12 мая умер Алексей Петрович Цветков — огромный поэт, эссеист, переводчик, преподаватель, журналист, политический комментатор. Ещё раз: огромный поэт. Редко бывает, чтобы звучание, лексикон, само присутствие поэта оставалось необходимым для нескольких поколений его современников; собственно, большие поэты — те, кто отвечает этим условиям. Теперь счёт пойдёт на поколения последователей, «прекрасный новый мир уже без нас», как он написал в одном из своих самых лучших стихотворений.

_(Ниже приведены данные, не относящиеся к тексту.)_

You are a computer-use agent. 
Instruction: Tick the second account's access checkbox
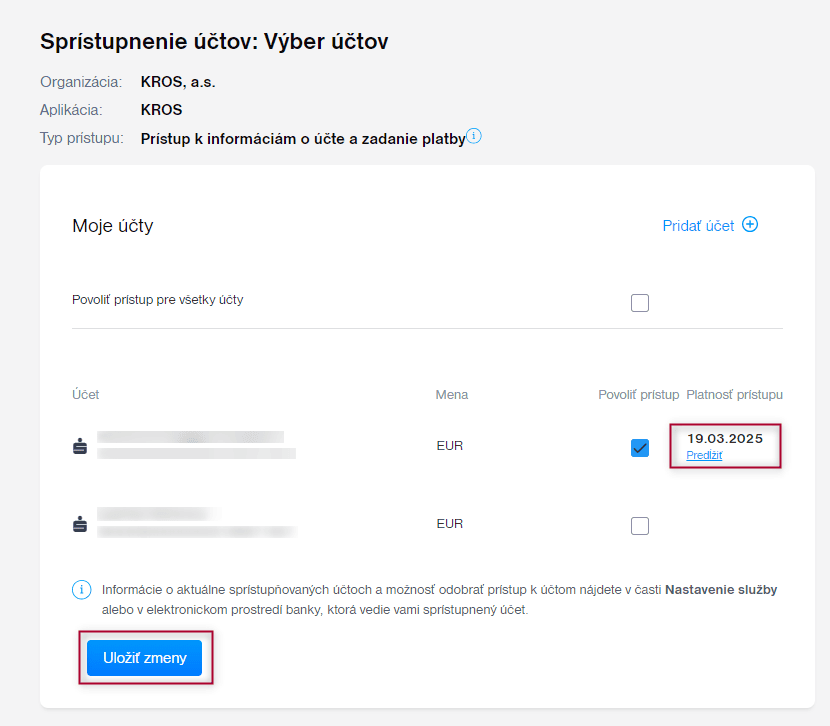(x=640, y=525)
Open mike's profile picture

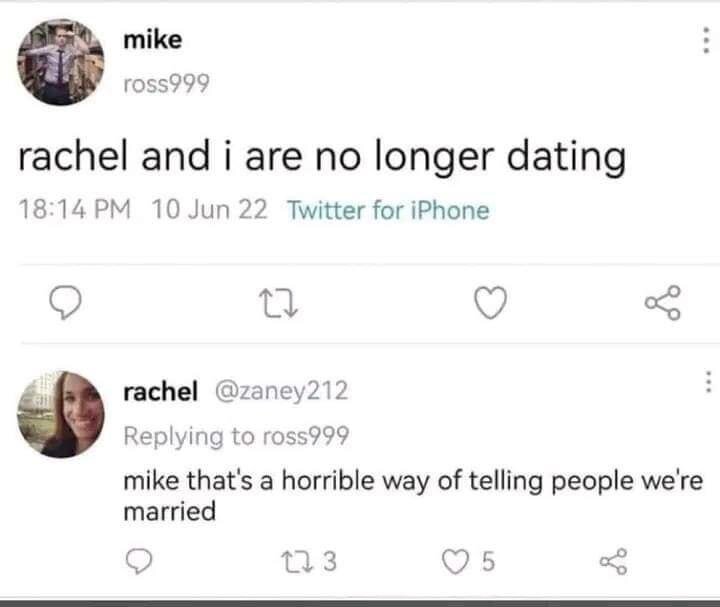coord(61,62)
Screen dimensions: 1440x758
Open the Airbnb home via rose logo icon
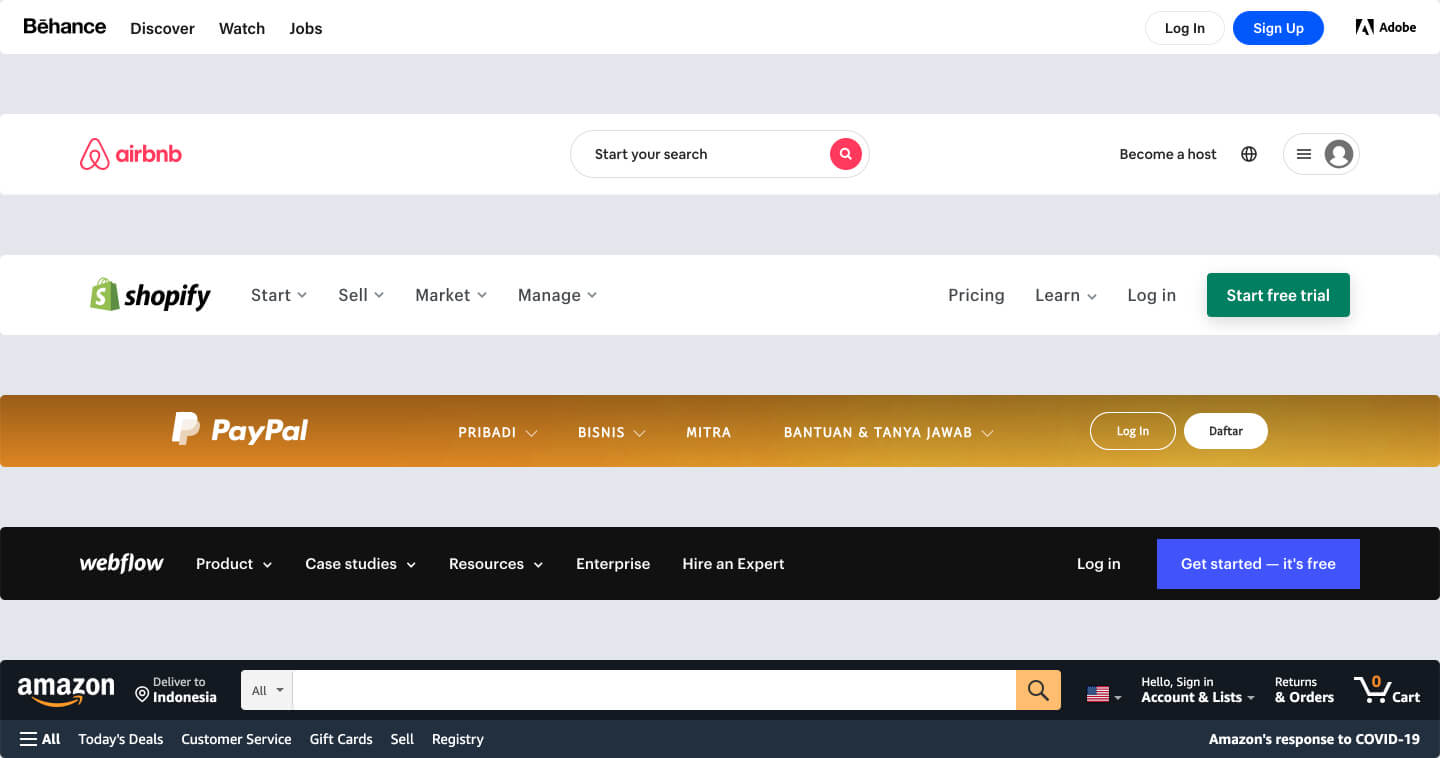[94, 153]
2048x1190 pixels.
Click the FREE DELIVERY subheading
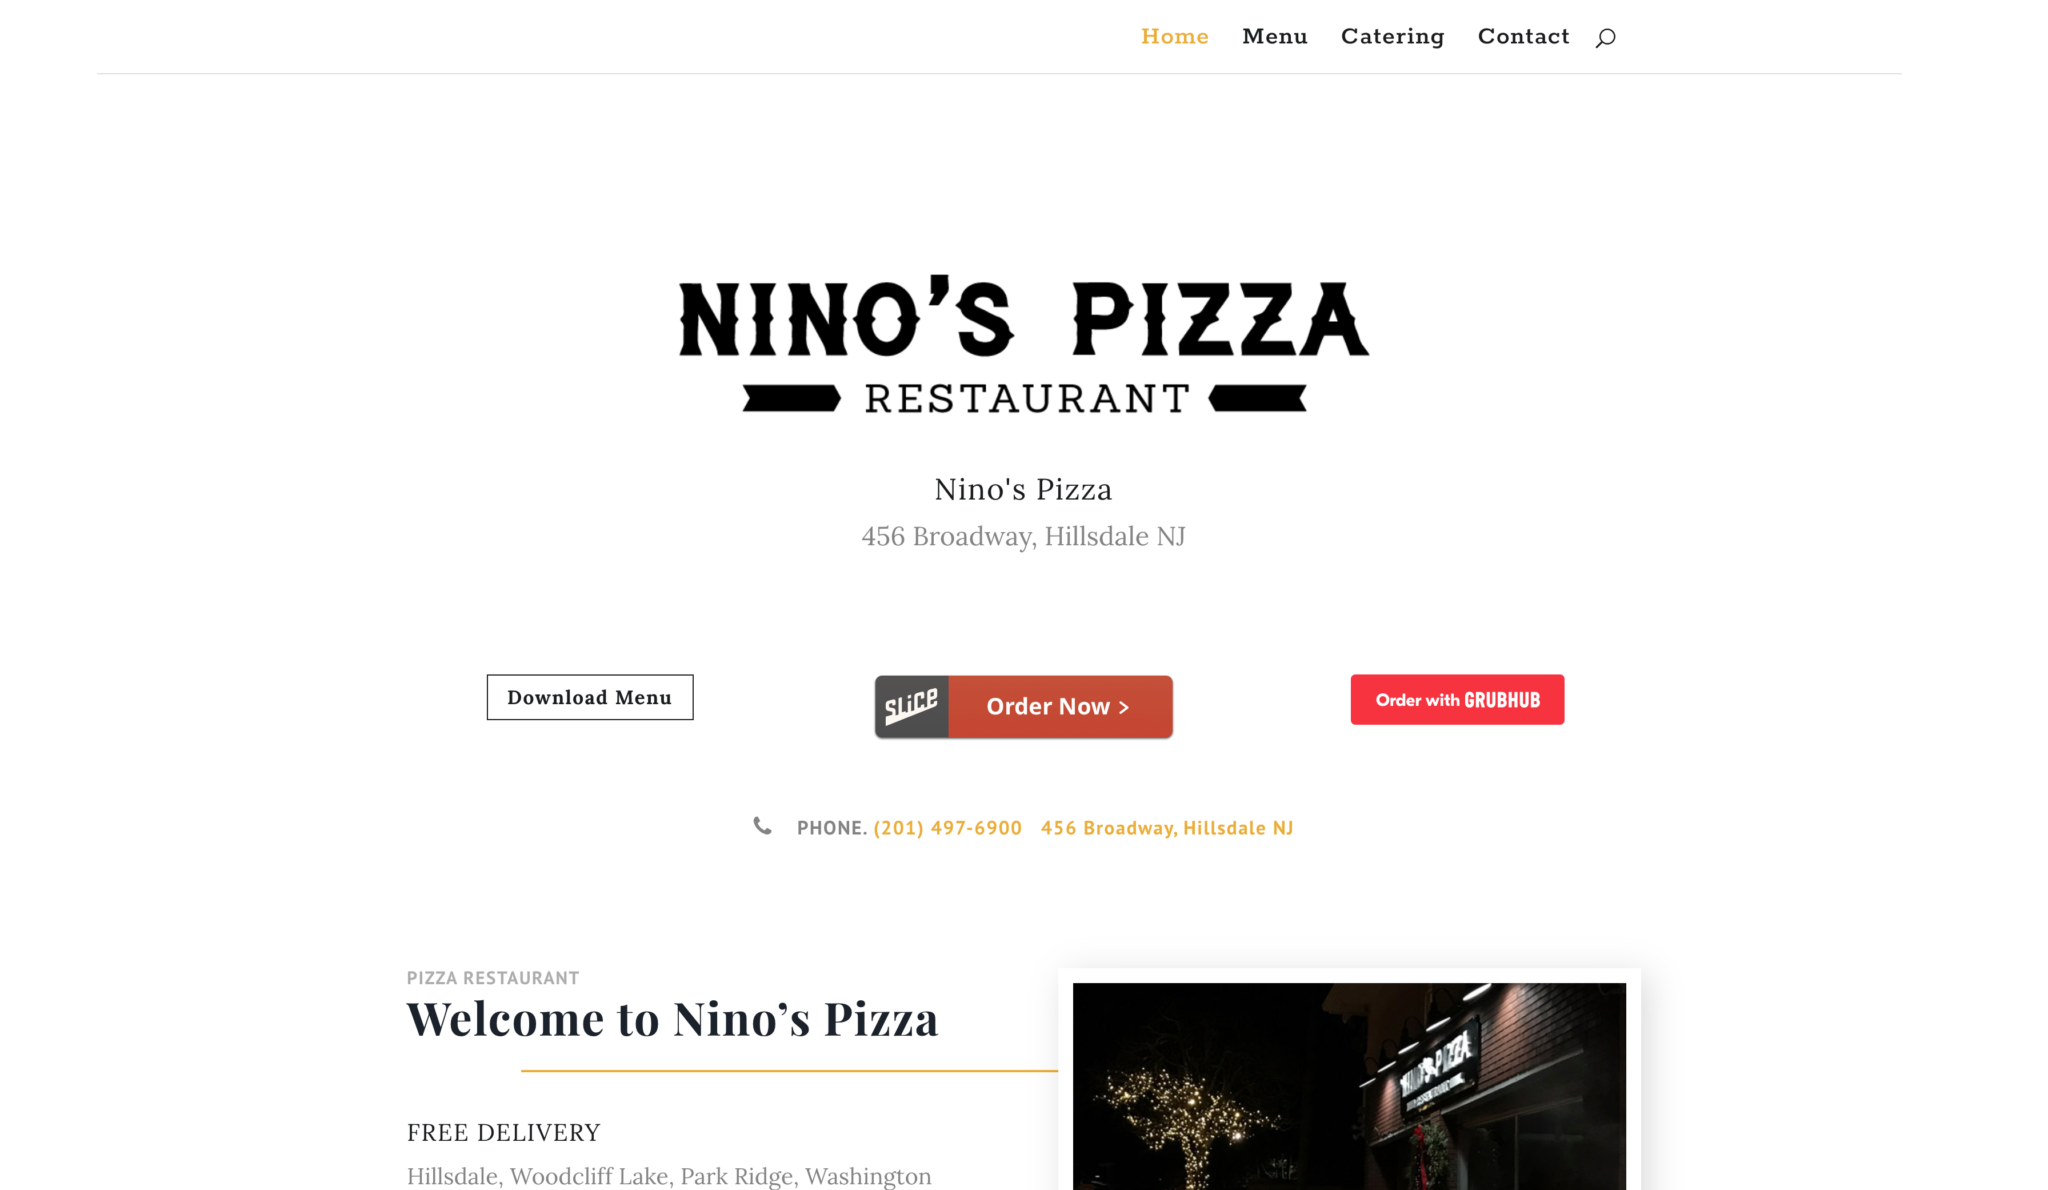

Он родился и вырос в Украине, учился в Одессе, а затем в Москве (где познакомился со своими друзьями по группе «Московское время» — Сергеем Гандлевским, Бахытом Кенжеевым, Александром Сопровским), в 1975-м был вынужден уехать в эмиграцию — и сменил несколько мест жительства, а то и несколько жизней: Америка, Германия, Чехия, снова Америка; несколько лет назад переехал в Израиль, который и стал последней остановкой. Он преподавал литературу, работал в «Ардисе» и на «Радио Свобода» * Российские власти включили «Радио Свобода» в список СМИ — «иностранных агентов» — и все эти годы оставался ориентиром или, лучше сказать, силовым полем в русской поэзии. Даже когда не писал стихов.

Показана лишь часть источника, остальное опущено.